A inquietude que sentia ao desconhecer os segredos do mundo o fazia se lançar em empreitadas como a atual, a qual apesar de não aprovada pelo Imperador, foi levada a cabo, pois alguma coisa na alma do homem dizia que algo não andava bem com o mundo além das areias andarilhas dos desertos. Algo que escapava de sua percepção e pesquisa. Para sanar a questão Almir seguiu até as bordas do mundo em busca das lendárias cidades do ocidente. Cidades perdidas no pó da história. Lugares além-mar celebrados em tomos centenários como moradas de demônios, djins e ghouls.
 
O sábio idoso fumava seu narguilé de jade enquanto divagava sobre medos obscuros na alcova forrada por finas tapeçarias com imagens intricadas de batalhas míticas. O recinto era a materialização da suntuosidade do império, estantes do mais negro ébano se curvavam ante o peso de tratados científicos finamente encadernados.
 
 O vizir foi arrancado do vale de incertezas e teorias o qual seu pensamento vislumbrava quando batidas na porta ecoaram acompanhadas de uma voz rouca e máscula pelo quarto.

- Meu senhor, o erudito Gabriel roga por uma entrevista.

Deixando de lado o intrincado cachimbo, o vizir se aprumou.

- Deixa-o entrar Mohamed e que mais ninguém o siga.

As portas rangeram ao se moverem nas dobradiças de bronze permitindo a entrada de um rapaz de compleição frágil, madeixas da cor do trigo, pele alva, voz suave e trajando roupas modestas, a verdadeira antítese do homem deitado com sua pele azeviche, barba espessa e com salpicos de prata.

- Que Jesus o abençoe, Excelência. Espero que estejas bem.

O idoso sorriu ante o cumprimento. Um sorriso reprovador.

- Estou bem Gabriel e pelo que posso constatar a mania de professar sua fé aos servos de Alá ainda não o abandonou. O rapaz meio encabulado tentou expor sua visão.

- Penso que jamais perderei essa “mania” Excelência. Como cristão é meu dever.

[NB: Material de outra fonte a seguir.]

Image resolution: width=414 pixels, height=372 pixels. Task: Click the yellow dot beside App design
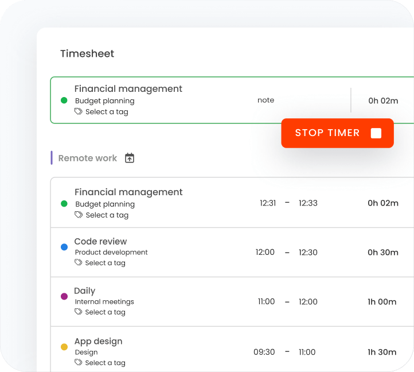pyautogui.click(x=64, y=347)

O sorriso na face do idoso se alargou e gesticulando para que o cristão se sentasse.

- Quem dera todo fiel fosse tão observador da fé no Islã quanto tu és da tua, Gabriel. Mas como bem sabe, a tripulação é composta por homens sem muita luz do conhecimento e não conscientes de que tememos o mesmo Deus e por culpa dos ímpios do passado e sua maldita torre, O nomeamos de formas distintas. Essa falta de ilustração deles poderá te trazer algum “acidente” durante nossa viagem.
A face do rapaz se contorceu com a idéia e confuso ele perguntou.

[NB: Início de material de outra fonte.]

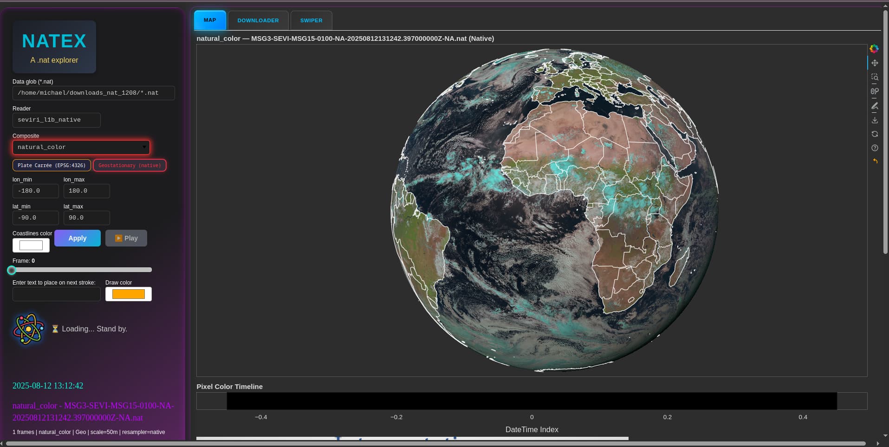
Task: Switch to Plate Carrée projection
Action: pyautogui.click(x=52, y=165)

- E o que devo fazer Excelência? Fingir ser o que não sou? Isso me parece um pecado hediondo.

O sorriso de Almir mudou para um de pura benevolência, como o de um avô ante seu neto mais querido.

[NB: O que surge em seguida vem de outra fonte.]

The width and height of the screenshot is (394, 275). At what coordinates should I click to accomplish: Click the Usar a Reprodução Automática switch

- Faça o que todo fiel deve fazer com os assuntos da fé: ore, jejue e sirva nosso Senhor e Sua Obra. Para isso não necessitas da aprovação de homem algum ou tentar convencer qualquer outro a fazer o mesmo da forma que acreditas ser a correta.

Gabriel concordou com um aceno de cabeça, vendo isso, o vizir mudou o rumo da conversa.

- Agora diga o que deseja, pois acredito que não veio até mim para discutir teologia.

O jovem retirou das dobras de suas vestes um aparelho de leitura e o estendeu na direção do idoso.

- Perdão Excelência, realmente não vim roubar vosso tempo com esse assunto. A tradução está completa e como Vossa Excelência ordenou, trouxe-a logo que terminei o processo.
O vizir tomou o pequeno aparelho e olhando atentamente o visor brilhante, elogiou o jovem tradutor.

-Realmente você é um gênio Gabriel. Poucos são os homens no Império capazes de traduzir essa antiga língua com a rapidez e competência que demonstras. Eu não consegui amar essa língua bárbara como tu amas e acabei por apenas arranhar uma pequena parcela de seu entendimento. Agora me deixa só para que eu leia a tradução.

O jovem se ergueu e após uma reverência, deixou a alcova do legislador.

Novamente só, o homem passou o tempo lendo as linhas que rolavam na tela do aparelho e só terminou a tarefa quando a noite lançou seu manto negro pontuado de luz sobre o mundo. A face do vizir parecia roubar as sombras do próprio Abismo para si e um brilho sinistro emanava dos profundos olhos cinza. Ele pousou o aparelho sobre as almofadas e novamente levou aos lábios a piteira do narguilé. Entre anéis de fumaça, deixou escapar uma frase preocupada.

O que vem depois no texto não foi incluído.